** What to work on **
How many lines in the listing below contain the string "pixels"? Reply with the count alone.

= = =

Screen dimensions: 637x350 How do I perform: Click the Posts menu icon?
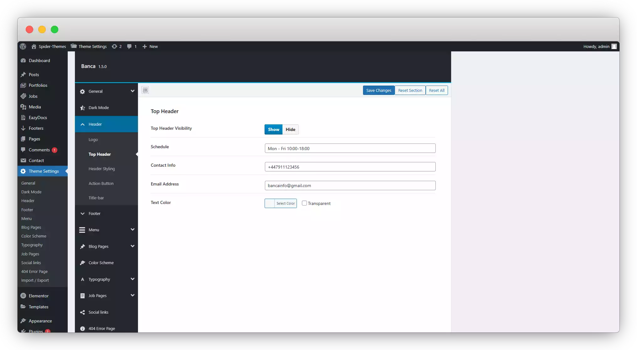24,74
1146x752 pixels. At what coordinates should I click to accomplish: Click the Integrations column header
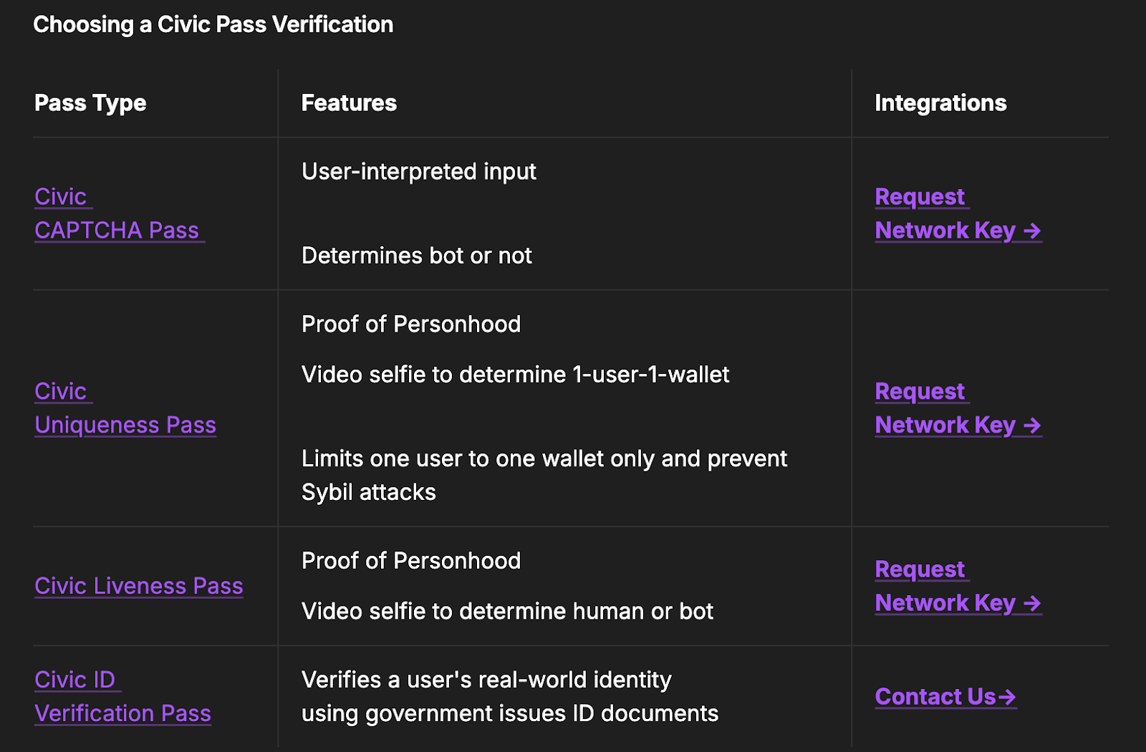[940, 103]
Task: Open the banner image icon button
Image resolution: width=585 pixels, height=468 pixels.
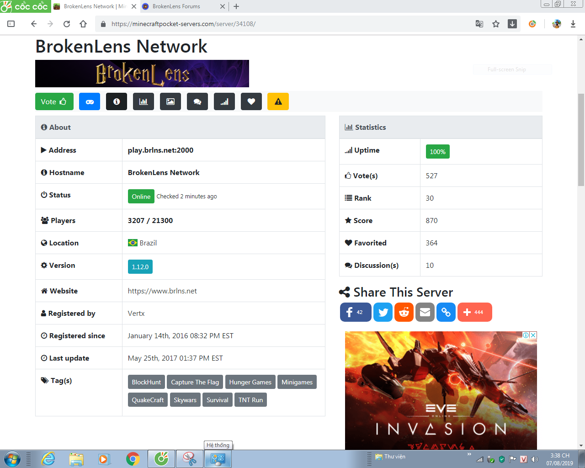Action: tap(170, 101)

= = =

** Result below **
2